- _Material for this task_
------------------------------------

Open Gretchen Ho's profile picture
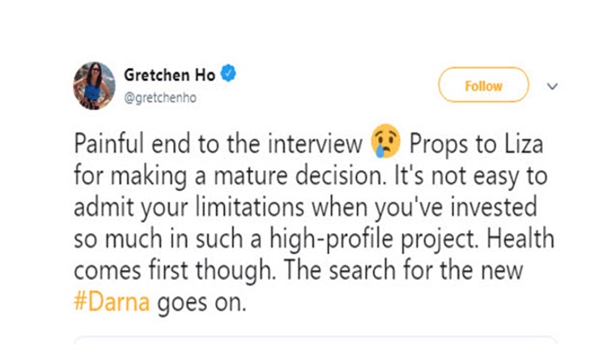The width and height of the screenshot is (607, 364). (x=95, y=86)

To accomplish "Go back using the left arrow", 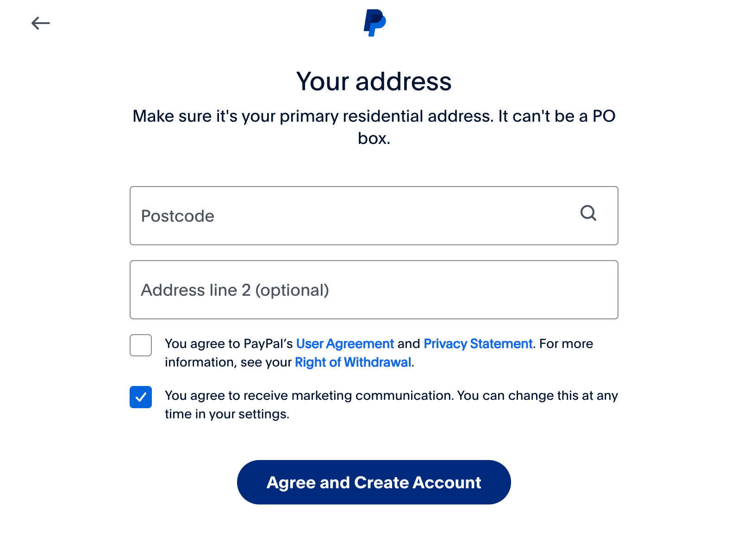I will click(41, 23).
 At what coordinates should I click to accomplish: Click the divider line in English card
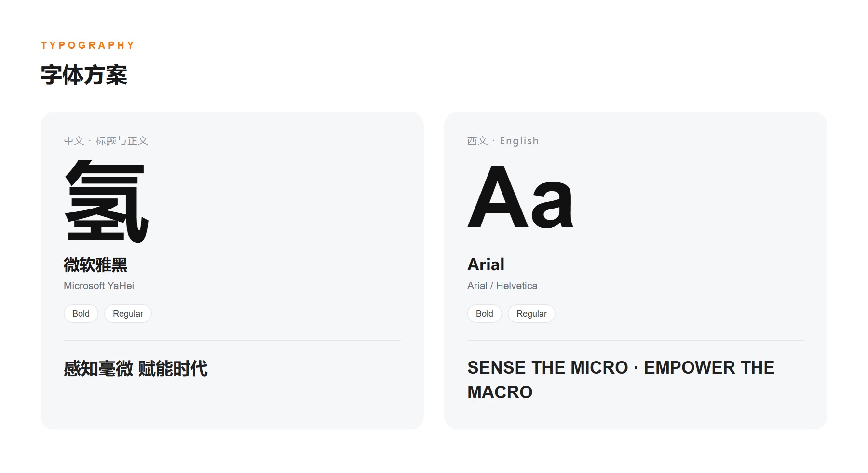point(636,341)
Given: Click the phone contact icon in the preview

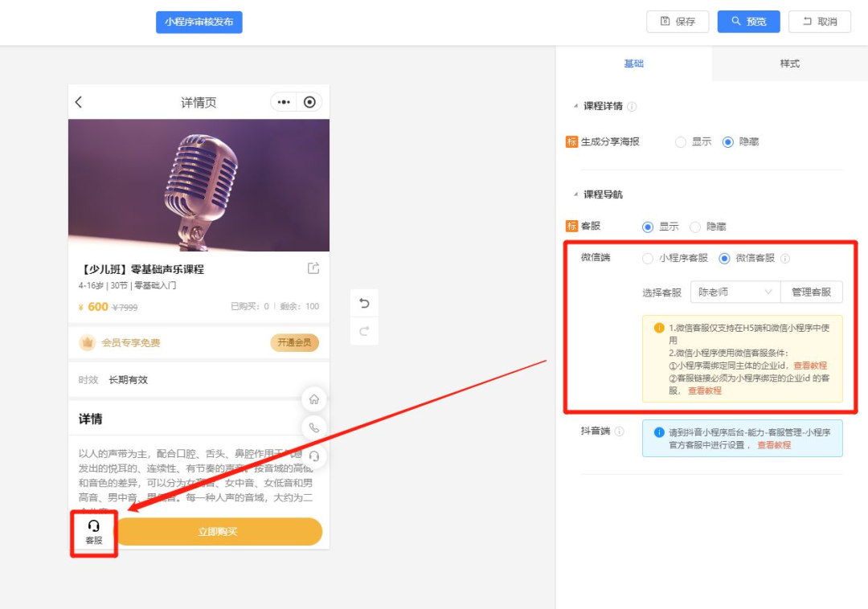Looking at the screenshot, I should pyautogui.click(x=314, y=427).
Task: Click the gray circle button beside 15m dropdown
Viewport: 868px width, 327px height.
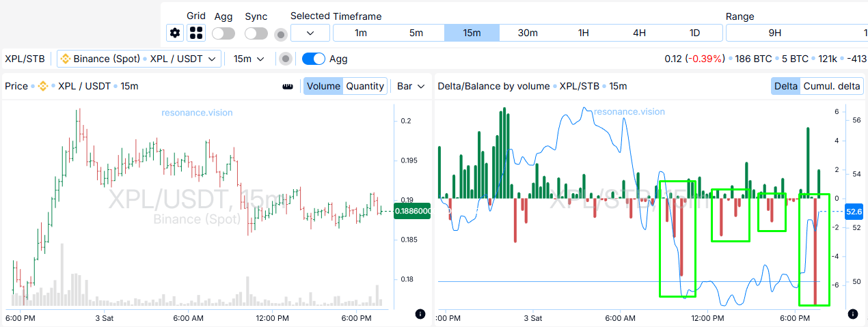Action: coord(286,59)
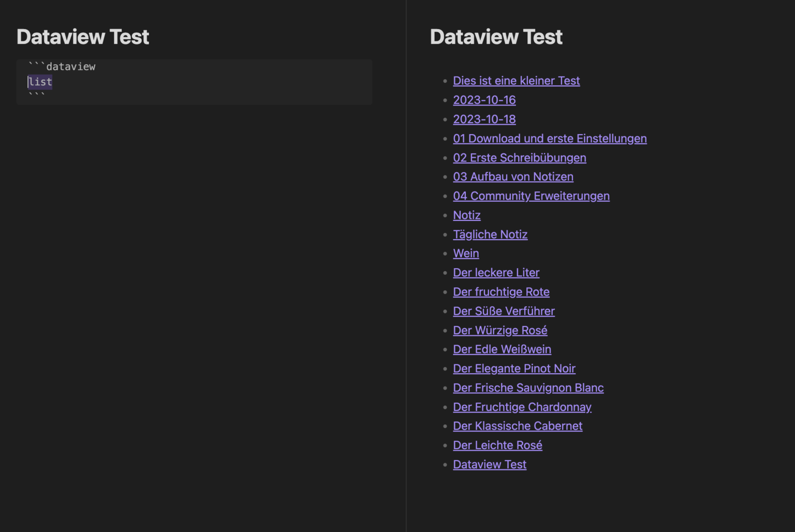
Task: Open the note Der leckere Liter
Action: click(496, 272)
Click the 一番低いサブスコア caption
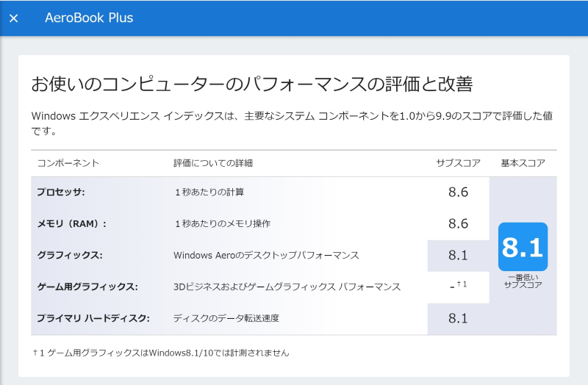588x385 pixels. tap(523, 281)
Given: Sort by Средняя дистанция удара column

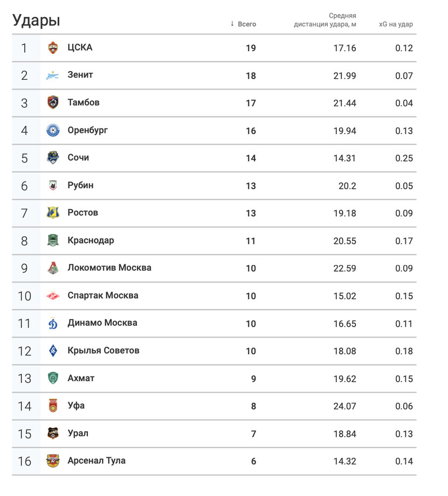Looking at the screenshot, I should (325, 20).
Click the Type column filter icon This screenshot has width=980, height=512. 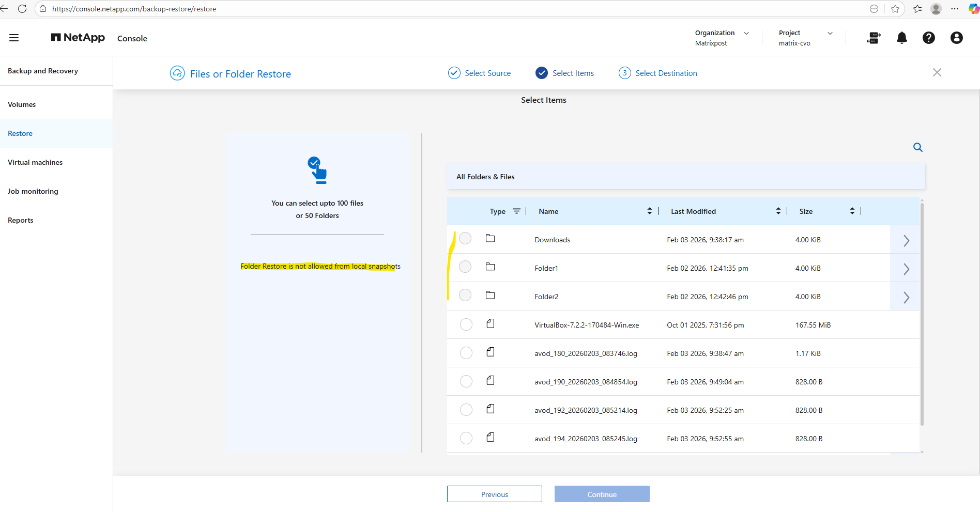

------------------------------------

- _Requirement_
Omit the pictures, then extract verbatim only those lines that fall between the line containing "Given: Sort by Средняя дистанция удара column" and the final line of the records above, both included.

- _Your response_
Given: Sort by Средняя дистанция удара column

Looking at the screenshot, I should (325, 20).
Click the Type column filter icon This screenshot has width=980, height=512. 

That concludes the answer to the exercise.